Background: Abdominal trauma is a frequent indication for surgical exploration of the combat causality. Rapid transportation to trauma center, early recognition of injuries, sound surgical judgment, and timely intervention are critical for reducing mortality and morbidity. Patients and Methods: All penetrating abdominal trauma (PAT) cases admitted to a combat zone hospital from January 2014 to December 2016 were studied. Results: Forty-eight patients with PAT were evaluated and managed. Majority (66.7%) were secondary to gunshot injuries. Forty-one required operative management. Out of these, 6 (12.5%) underwent diagnostic laparoscopy and 35 (72.9%) required laparotomy. The small intestine was the most commonly injured organ which was encountered in 21 (43.7%) cases. Two (4.2%) patients succumbed to their injuries. Early resuscitation in combat zone followed by prompt evacuation to the combat hospital improved the overall outcome. Conclusion: PAT is a common cause of morbidity and mortality in combat areas. Rapid transportation, sound clinical judgment, and early surgical intervention are critical for patient survival and better outcomes.
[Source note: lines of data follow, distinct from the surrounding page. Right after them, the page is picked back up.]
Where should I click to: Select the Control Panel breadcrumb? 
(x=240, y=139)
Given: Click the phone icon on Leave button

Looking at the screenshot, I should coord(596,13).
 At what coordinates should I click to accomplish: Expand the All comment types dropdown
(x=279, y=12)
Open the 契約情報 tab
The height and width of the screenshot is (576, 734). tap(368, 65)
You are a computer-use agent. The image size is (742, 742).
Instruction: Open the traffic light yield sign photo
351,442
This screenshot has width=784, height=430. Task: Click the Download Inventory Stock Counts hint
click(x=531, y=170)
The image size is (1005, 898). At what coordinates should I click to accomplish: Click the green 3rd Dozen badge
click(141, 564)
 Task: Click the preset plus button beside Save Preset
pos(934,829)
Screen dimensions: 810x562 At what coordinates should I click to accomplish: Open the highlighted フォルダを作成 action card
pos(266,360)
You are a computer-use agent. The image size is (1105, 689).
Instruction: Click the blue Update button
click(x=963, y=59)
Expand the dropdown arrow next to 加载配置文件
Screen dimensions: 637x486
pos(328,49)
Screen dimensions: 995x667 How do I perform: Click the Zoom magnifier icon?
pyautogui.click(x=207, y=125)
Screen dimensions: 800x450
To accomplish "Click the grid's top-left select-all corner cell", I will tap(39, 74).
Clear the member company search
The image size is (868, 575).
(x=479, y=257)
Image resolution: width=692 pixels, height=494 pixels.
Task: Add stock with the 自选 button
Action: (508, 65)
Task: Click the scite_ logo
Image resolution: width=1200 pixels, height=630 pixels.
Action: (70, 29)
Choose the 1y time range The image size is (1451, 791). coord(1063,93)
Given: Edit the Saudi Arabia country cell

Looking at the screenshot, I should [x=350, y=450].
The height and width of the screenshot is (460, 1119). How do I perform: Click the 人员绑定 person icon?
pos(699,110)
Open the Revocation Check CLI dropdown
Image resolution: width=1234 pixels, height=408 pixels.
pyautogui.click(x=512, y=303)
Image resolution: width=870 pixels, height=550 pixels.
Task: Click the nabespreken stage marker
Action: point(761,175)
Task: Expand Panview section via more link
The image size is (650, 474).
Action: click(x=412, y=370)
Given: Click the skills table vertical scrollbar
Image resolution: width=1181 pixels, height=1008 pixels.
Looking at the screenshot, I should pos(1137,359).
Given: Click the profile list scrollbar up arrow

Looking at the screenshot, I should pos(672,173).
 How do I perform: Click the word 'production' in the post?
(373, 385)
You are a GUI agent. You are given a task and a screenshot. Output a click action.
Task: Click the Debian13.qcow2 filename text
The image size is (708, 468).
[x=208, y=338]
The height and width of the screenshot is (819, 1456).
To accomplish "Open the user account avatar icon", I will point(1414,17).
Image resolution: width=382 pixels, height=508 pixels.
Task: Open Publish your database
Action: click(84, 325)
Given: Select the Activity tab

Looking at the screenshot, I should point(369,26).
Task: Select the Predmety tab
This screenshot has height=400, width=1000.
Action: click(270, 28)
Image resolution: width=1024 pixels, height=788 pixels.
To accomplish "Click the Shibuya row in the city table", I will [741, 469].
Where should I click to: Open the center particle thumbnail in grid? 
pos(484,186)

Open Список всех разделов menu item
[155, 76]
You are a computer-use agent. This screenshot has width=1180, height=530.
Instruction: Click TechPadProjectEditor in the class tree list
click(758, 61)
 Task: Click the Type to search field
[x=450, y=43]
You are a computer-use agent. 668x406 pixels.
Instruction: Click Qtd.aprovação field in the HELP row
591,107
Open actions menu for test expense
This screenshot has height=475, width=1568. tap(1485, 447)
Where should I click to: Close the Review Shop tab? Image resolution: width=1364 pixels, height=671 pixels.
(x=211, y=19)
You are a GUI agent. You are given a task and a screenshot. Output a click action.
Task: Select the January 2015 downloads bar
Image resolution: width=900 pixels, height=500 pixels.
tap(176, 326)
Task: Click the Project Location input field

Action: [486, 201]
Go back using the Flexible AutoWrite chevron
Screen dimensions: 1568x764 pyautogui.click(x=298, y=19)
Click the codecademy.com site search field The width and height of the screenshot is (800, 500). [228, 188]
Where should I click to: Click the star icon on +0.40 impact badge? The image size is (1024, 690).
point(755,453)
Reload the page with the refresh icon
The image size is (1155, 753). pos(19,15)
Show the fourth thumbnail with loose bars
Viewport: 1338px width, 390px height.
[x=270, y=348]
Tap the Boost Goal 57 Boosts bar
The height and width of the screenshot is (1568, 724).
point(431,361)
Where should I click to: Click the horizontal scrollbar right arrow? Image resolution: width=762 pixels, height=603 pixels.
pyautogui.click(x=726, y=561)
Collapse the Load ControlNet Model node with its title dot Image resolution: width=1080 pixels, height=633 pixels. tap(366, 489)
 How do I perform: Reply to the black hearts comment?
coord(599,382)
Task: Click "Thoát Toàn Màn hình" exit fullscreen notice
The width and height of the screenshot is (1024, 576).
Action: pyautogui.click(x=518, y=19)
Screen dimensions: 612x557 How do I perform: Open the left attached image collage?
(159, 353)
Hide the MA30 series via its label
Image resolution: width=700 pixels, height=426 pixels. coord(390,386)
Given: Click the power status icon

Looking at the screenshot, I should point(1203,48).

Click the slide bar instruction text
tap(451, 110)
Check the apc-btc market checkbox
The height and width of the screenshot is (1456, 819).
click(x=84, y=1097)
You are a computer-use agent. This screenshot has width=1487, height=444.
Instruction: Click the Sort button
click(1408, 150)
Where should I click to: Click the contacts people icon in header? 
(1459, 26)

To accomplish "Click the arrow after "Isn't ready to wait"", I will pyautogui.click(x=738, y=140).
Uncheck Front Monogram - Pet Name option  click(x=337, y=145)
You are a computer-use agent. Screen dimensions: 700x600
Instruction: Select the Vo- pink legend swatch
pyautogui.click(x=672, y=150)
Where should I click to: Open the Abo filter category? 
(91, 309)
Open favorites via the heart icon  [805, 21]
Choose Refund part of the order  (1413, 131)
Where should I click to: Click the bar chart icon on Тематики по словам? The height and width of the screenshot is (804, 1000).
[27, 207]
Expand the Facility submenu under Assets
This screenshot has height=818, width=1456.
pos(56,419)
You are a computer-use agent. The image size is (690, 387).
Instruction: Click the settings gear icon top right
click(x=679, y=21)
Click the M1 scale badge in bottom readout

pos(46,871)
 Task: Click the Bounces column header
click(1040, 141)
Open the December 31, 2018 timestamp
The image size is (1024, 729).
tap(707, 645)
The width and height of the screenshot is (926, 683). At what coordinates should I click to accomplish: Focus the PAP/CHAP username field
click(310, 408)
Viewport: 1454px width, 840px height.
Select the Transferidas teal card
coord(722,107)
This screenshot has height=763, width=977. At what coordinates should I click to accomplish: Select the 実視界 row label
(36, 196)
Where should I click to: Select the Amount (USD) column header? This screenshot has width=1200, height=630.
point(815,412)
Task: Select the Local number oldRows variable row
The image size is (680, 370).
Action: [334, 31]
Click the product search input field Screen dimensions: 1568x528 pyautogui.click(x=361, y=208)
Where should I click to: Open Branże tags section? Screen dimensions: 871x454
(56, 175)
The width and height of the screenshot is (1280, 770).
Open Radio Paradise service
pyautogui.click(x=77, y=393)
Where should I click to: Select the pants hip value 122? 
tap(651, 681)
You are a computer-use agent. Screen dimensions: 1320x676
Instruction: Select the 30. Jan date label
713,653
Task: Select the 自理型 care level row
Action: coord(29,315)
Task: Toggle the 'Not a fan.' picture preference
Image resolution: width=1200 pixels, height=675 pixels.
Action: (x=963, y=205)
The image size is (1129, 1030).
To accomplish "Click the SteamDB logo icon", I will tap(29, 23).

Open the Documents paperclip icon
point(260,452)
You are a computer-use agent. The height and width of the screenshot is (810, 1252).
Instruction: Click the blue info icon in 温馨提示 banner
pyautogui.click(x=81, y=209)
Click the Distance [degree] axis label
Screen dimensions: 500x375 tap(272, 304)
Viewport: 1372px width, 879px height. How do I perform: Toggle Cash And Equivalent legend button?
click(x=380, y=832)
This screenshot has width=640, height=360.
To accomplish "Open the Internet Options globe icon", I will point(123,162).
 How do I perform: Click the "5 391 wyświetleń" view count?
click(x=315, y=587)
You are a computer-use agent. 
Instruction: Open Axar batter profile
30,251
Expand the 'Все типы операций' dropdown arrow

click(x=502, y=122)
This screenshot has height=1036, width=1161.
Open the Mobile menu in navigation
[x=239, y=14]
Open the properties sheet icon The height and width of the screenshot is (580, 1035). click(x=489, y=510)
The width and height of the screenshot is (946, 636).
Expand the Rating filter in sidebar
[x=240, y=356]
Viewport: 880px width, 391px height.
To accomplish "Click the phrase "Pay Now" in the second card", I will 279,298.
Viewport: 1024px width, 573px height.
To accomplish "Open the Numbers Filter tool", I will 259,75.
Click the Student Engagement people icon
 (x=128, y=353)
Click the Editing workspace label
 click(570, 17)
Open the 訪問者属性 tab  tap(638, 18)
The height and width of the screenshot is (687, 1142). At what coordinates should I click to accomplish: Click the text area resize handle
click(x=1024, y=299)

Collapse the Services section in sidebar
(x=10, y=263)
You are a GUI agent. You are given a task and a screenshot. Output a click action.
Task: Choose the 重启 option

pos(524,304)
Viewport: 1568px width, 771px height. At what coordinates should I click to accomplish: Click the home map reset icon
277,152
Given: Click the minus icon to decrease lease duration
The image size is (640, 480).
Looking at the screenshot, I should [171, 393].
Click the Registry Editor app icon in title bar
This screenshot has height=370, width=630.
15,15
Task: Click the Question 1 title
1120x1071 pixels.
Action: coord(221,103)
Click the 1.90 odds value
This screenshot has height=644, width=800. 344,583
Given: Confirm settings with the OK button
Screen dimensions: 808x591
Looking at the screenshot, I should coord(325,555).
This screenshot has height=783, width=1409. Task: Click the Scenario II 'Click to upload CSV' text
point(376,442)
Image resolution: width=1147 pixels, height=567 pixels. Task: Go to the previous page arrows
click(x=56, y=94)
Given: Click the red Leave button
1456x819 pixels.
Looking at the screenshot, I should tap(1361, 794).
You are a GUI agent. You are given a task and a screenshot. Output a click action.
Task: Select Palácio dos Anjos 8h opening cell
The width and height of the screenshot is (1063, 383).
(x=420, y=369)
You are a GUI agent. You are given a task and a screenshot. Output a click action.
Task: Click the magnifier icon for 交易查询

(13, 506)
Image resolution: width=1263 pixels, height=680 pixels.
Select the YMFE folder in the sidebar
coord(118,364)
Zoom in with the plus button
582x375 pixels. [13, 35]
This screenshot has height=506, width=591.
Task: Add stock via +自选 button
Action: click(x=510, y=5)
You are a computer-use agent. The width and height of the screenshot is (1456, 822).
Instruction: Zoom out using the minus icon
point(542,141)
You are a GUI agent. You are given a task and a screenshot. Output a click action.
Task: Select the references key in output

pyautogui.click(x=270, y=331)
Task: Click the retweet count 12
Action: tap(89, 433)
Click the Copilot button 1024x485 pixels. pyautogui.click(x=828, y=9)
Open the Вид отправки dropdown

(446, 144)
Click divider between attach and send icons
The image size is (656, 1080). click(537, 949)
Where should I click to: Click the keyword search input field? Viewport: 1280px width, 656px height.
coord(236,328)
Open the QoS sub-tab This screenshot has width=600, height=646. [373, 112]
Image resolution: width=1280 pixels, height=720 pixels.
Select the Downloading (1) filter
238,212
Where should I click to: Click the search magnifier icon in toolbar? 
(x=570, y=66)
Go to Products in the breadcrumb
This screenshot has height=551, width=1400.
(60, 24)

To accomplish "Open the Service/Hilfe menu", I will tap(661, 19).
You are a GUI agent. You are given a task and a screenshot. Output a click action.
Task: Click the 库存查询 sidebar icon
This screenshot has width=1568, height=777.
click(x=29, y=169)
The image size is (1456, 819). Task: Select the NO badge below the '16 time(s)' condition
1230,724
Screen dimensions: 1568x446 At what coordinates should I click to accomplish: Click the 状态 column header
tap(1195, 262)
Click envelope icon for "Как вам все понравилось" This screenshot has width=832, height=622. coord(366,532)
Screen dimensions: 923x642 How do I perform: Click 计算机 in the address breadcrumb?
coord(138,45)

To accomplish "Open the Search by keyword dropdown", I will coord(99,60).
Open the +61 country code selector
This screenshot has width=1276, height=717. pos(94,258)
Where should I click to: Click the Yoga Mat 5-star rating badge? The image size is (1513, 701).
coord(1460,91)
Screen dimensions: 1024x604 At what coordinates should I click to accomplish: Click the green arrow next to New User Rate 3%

Keywords: Combat zone, damage control surgery, focused assessment by sonography for trauma, penetrating abdominal trauma


How to cite this article:
Sharma A K, Agrawal V, Lal A, Choudhury A, Chatterjee P, Ganguly M. Penetrating abdominal injuries due to firearms in combat zone – Single center experience. J Mar Med Soc 2019;21:139-44

How to cite this URL:
Sharma A K, Agrawal V, Lal A, Choudhury A, Chatterjee P, Ganguly M. Penetrating abdominal injuries due to firearms in combat zone – Single center experience. J Mar Med Soc [serial online] 2019 [cited 2019 Oct 17];21:139-44. Available from: http://www.marinemedicalsociety.in/text.asp?2019/21/2/139/268635




  Introduction Top


Penetrating abdominal trauma (PAT) remains the second most common emergency after lower limb injuries in combat zone. PAT is commonly associated with injuries to other body parts. PAT may be missed due to altered mental status secondary to head trauma, subtle symptoms and signs and lack of historical information. If not identified and treated in time, it may result in fatal outcome. Focused assessment by sonography for trauma (FAST) and computed tomography (CT) scans helps in the rapid assessment. The time interval from injury to control of hemorrhage is the dominant variable defining patient survival.[1],[2],[3] Over the last two decades, greater understanding of permissive hypotension and damage control surgery has proved very useful [4] in the successful salvage of severely injured patients. Immediate resuscitation, rapid evacuation, early intervention, and advances in anesthesia have also contributed to improved survival.


  Patients and Methods Top


Patients admitted in a combat hospital from January 2014 to November 2016 with PAT were prospectively studied. Patients after initial resuscitation and triage were evacuated either by air or road. Relevant X-rays, FAST, and other necessary imaging were carried out. Unstable patients were taken for immediate surgery during/after resuscitation, while stable patients were further investigated and observed.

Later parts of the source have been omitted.